THE VIRGINIAN-PILOT Copyright (c) 1994, Landmark Communications, Inc. DATE: Sunday, September 18, 1994 TAG: 9409190202 SECTION: LOCAL PAGE: B1 EDITION: FINAL SOURCE: BY PHILIP WALZER, STAFF WRITER DATELINE: NORFOLK LENGTH: Medium: 88 lines
Maybe journalism can be a lucrative profession after all.
The top-paid speaker in the Old Dominion University President's Lecture Series this year is not a former deputy director of the CIA or an aide to Jimmy Carter, but a PBS correspondent.
Charlayne Hunter-Gault, a reporter for The MacNeil/Lehrer NewsHour and the first black woman to attend the University of Georgia, will get $12,500 for her talk in March. That's the same amount that former Vice President Dan Quayle got when he spoke at ODU last April.
Second on the fee scale is another journalist, Susan Faludi, who won a Pulitzer Prize for reporting at the Wall Street Journal and wrote a best-selling book on feminism, ``Backlash.'' Faludi, who will lead off the lecture series Thursday night, is getting $9,000.

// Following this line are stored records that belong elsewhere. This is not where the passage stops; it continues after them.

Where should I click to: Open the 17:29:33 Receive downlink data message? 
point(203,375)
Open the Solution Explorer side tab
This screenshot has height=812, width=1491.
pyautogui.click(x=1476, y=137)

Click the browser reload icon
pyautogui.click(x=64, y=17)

On the low end of the scale are Bobby Ray Inman ($2,000), a former CIA deputy director who was nominated by President Clinton to be secretary of defense but later withdrew his name, and education policy analyst Myron Lieberman ($1,500).
As a state-supported institution, ODU is required to disclose all payments - including speakers' fees - upon request. The annual breakdown has offered a glimpse of who's hot and who's not on the speaking circuit. It's also irritated some students who wonder whether speakers should be getting five-figure payments as the university grapples with multimillion-dollar budget cuts and larger-than-average tuition increases.

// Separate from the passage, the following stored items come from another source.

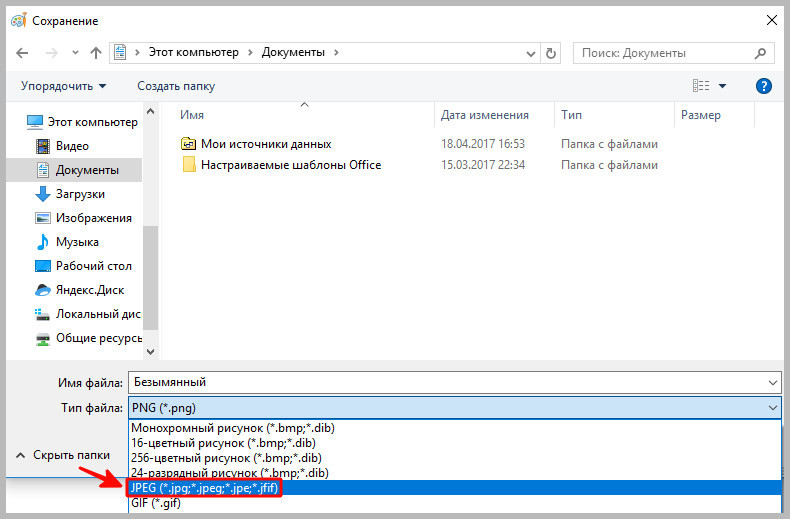Expand the Упорядочить dropdown menu

coord(63,86)
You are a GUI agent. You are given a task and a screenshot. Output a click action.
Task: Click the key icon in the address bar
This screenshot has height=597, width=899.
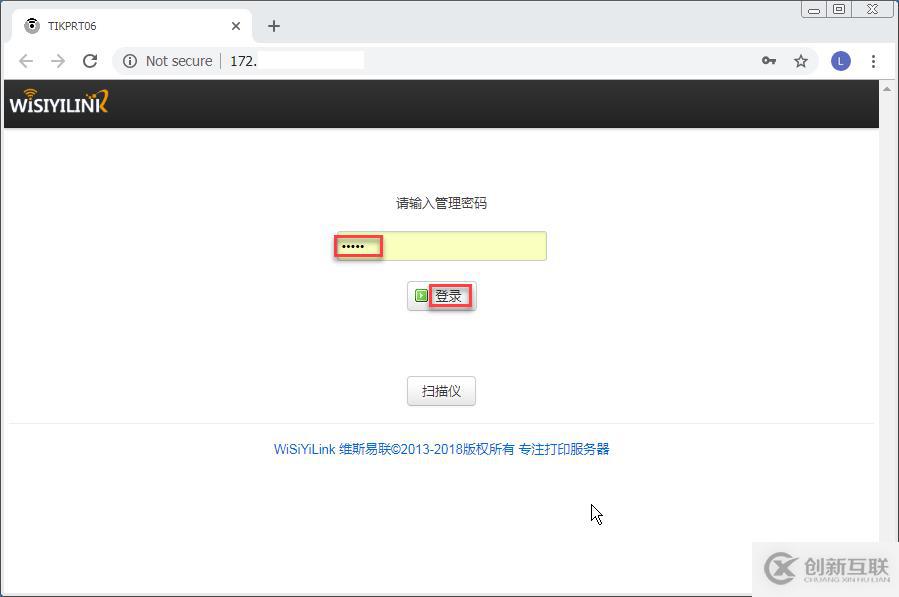point(768,60)
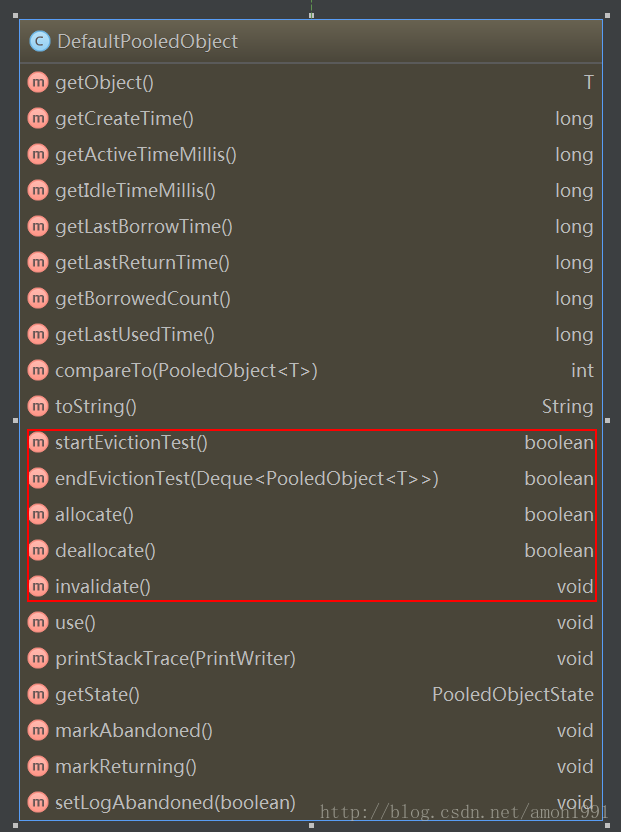This screenshot has width=621, height=832.
Task: Select the compareTo(PooledObject<T>) method
Action: click(311, 370)
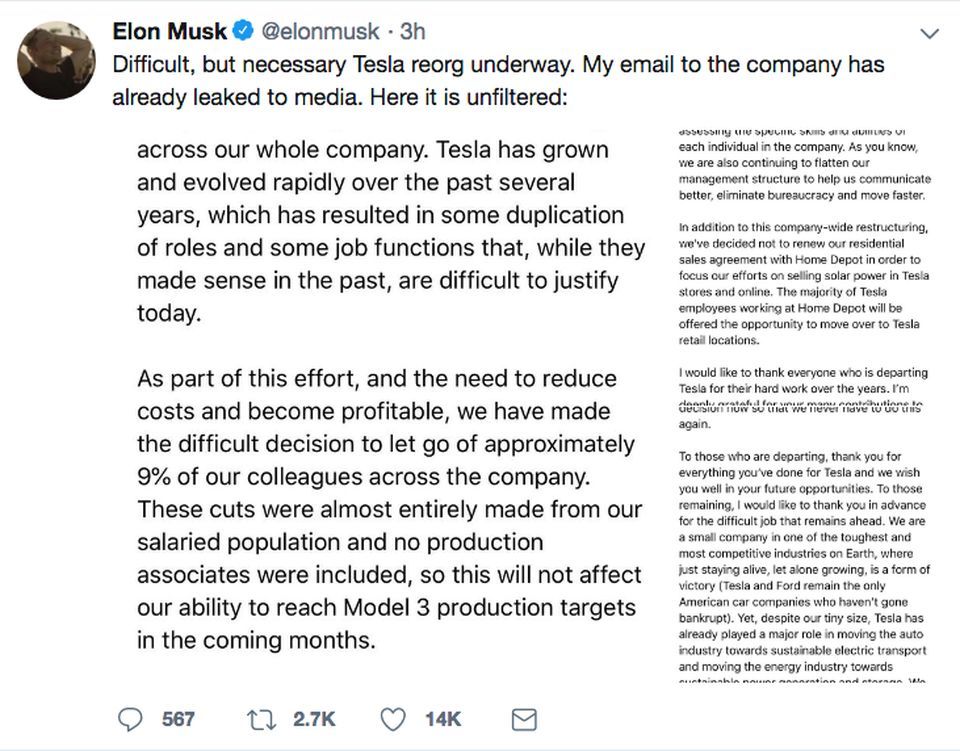960x751 pixels.
Task: Open the @elonmusk handle link
Action: [x=320, y=32]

Lawrence Shibler, who graduated recently, said he's enjoyed most of the lectures, but he said some of the fees were ``exorbitant. I don't think they should be giving them more than $1,500 or $2,000.''
Junior Vivian Harris didn't care about the fees, but she wondered about the quality of the speakers. Like Shibler, she didn't recognize any of the names for this year. ``As opposed to having so many noninteresting people,'' she said, ``maybe they should have fewer people, but more interesting. That way, when people get the fliers, they'll say, `Gee, I really want to see this person,' instead of having your professor tell you to go.''
The trouble, said ODU economics Professor Louis H. Henry, who coordinates the lecture series, is that ``you're not going to get household-word-type-people for under 10 thousand. We try to get one big-name speaker, if possible, every year, but when they start talking 15, 20, 25 thousand, you say, `Get out of here.' I think the fees are out of sight.''
Bill Fargo, director of college sales for the Jodi Solomon Speakers Bureau in Boston, which represents Lieberman, said ``household name'' status is key in setting a price. Another factor is how eager some celebrities are to travel the circuit: If they're not interested in spending much time on the road, he said, they jack up their prices to avoid nonstop engagements.
Fargo said Hunter-Gault's fee wasn't surprising: ``She has a lot to bring to the table. She's not just a TV personality; she's also a historical figure. She's one of the first African Americans to integrate the University of Georgia.''
Of Faludi, he said: ``She's got a lot of spin. She's still getting a lot of publicity. She's one of the people of the moment.''
Henry said the fees of both speakers are generally about $2,000 higher, but he bargained them down. And ODU got a deal with Inman, he said, because he's friends with former business dean William Wallace.
ODU is spending a total of $41,000 on the series this school year. The money is coming primarily from private donations and profits from the bookstore, Vice President Kay A. Kemper said. It does not come from state funds or tuition revenue, she said.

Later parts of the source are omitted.